Task.
Filter the entries for the string "status". Copy each line that has it.

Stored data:
-=-=-

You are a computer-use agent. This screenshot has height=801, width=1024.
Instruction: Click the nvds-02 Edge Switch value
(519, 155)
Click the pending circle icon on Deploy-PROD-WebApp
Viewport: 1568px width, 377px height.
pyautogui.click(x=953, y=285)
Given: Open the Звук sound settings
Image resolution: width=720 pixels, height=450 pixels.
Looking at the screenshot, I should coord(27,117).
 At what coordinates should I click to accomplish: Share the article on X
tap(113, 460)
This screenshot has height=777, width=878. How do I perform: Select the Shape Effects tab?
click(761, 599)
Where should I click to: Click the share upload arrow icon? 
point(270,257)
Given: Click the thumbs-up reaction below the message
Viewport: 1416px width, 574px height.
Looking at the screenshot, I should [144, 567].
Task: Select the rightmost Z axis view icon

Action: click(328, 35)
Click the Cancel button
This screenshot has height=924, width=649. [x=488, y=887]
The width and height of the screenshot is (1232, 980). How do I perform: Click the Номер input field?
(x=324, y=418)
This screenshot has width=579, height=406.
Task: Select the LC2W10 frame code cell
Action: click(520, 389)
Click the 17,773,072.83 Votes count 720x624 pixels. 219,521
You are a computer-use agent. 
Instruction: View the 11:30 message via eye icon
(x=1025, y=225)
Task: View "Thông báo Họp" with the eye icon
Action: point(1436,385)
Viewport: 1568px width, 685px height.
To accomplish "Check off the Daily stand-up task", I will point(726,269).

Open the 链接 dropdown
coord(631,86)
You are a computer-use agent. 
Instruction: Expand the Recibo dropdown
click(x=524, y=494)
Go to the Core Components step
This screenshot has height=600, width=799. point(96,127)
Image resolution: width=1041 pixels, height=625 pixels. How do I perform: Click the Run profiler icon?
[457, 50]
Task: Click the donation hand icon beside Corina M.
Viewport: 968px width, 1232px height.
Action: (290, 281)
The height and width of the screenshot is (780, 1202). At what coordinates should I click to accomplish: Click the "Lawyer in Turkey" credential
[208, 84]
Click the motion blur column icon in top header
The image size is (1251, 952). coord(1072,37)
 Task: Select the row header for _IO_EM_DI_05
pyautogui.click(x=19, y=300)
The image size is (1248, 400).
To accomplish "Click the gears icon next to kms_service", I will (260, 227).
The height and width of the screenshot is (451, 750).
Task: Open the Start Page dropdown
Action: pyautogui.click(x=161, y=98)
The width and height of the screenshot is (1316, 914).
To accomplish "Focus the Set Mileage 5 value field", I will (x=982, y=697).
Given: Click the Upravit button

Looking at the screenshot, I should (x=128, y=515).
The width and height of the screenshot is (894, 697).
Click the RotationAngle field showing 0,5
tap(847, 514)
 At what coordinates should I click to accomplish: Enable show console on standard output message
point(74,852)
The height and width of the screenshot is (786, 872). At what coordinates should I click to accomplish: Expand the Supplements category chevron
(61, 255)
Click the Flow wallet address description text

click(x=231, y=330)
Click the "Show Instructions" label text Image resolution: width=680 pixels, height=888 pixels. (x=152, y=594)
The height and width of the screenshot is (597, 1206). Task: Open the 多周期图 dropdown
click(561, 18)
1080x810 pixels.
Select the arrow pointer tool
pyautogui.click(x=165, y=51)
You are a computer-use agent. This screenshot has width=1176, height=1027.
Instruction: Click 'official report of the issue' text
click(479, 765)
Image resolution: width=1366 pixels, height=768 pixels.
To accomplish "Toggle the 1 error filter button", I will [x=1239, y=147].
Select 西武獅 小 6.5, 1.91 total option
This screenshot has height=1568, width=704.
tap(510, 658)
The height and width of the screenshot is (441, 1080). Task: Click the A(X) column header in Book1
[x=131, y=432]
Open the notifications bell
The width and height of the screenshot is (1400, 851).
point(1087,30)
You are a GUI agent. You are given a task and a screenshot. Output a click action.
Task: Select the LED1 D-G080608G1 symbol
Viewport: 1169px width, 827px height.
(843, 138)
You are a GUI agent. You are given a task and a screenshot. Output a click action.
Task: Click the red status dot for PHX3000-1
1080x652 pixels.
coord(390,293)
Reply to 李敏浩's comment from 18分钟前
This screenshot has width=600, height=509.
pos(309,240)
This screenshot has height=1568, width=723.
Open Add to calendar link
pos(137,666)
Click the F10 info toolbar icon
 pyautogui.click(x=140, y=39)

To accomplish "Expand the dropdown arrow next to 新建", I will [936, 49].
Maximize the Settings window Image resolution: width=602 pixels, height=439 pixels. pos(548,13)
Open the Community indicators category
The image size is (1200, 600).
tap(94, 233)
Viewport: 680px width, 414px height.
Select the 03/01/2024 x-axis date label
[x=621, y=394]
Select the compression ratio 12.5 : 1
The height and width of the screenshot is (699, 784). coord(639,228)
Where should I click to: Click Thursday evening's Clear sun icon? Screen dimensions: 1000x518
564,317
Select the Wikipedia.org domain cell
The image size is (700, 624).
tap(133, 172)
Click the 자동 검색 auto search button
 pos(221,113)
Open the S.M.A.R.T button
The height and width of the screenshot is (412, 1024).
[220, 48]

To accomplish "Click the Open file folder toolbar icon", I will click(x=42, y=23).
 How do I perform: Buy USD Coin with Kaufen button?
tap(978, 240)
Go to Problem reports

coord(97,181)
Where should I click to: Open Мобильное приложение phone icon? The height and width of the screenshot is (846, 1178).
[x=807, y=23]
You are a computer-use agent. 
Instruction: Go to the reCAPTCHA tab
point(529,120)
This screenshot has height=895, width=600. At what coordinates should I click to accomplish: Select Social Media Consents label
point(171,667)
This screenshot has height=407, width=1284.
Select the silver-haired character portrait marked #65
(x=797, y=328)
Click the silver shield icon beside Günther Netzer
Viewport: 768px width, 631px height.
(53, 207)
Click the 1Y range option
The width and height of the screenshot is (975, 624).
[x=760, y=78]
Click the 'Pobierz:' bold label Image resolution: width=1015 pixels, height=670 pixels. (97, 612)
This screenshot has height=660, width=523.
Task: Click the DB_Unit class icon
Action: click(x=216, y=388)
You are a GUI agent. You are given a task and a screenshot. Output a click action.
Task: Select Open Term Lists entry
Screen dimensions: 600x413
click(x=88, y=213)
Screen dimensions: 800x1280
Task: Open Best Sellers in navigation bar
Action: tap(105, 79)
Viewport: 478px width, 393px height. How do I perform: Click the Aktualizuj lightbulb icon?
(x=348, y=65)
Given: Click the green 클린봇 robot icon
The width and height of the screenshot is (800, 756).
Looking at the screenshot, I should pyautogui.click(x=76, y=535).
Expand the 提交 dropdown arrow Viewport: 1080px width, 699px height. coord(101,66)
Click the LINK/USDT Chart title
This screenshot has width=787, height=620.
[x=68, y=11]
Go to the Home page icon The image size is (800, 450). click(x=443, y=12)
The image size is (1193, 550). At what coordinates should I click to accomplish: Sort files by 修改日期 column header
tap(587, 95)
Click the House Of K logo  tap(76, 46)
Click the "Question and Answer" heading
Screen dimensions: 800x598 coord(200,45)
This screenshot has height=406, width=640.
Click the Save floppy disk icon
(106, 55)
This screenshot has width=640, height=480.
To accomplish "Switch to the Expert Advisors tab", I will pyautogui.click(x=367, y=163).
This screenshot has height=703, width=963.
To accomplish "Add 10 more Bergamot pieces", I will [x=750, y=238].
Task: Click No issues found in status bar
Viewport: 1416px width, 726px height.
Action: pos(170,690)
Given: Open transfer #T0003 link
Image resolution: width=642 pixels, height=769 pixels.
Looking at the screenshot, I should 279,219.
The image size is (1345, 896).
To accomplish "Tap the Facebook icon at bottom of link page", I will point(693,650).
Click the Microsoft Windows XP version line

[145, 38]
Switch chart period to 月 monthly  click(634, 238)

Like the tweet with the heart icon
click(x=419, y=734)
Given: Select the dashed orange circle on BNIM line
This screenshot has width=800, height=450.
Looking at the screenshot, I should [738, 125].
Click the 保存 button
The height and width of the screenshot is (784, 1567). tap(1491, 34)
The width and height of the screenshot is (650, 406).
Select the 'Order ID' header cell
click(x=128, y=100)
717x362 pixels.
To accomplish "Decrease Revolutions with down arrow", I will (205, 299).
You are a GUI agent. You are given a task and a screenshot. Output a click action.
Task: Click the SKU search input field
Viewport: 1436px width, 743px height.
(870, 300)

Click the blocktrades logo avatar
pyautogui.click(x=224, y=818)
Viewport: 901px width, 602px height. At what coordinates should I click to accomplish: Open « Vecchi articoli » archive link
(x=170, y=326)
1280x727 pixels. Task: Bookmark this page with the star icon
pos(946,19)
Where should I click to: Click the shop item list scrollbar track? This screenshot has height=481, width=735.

-=-=-

Result.
Task: Click the red status dot for PHX3000-1
Task: Click No issues found in status bar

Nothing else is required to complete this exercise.